Records contained in a dataset:
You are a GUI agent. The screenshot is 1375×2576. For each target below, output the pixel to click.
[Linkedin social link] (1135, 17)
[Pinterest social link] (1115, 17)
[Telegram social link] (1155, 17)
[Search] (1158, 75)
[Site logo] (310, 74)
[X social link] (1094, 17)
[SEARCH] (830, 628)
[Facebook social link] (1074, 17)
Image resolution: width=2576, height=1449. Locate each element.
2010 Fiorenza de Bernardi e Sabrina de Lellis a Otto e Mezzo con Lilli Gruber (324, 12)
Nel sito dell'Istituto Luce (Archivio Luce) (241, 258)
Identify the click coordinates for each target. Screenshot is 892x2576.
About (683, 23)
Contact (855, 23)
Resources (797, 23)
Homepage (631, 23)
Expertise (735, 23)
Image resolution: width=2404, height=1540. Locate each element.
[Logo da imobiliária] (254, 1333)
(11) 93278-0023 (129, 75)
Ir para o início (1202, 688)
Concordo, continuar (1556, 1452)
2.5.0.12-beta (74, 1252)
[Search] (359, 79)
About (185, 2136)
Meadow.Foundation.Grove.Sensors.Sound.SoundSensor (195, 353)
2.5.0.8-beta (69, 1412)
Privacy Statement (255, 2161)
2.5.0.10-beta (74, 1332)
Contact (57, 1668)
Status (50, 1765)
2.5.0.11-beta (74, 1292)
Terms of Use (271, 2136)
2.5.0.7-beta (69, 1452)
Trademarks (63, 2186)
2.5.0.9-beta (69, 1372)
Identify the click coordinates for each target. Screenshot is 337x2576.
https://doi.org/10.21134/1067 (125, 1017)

§ PROMPT: Write out, from the lines above, only those from the line with "[X social link] (1094, 17)" to the line with "Screenshot is 892x2576.", exactly as given, including the first and the last.

§ SOLUTION FOR THIS EXERCISE:
[X social link] (1094, 17)
[SEARCH] (830, 628)
[Facebook social link] (1074, 17)
Image resolution: width=2576, height=1449. Locate each element.
2010 Fiorenza de Bernardi e Sabrina de Lellis a Otto e Mezzo con Lilli Gruber (324, 12)
Nel sito dell'Istituto Luce (Archivio Luce) (241, 258)
Identify the click coordinates for each target. Screenshot is 892x2576.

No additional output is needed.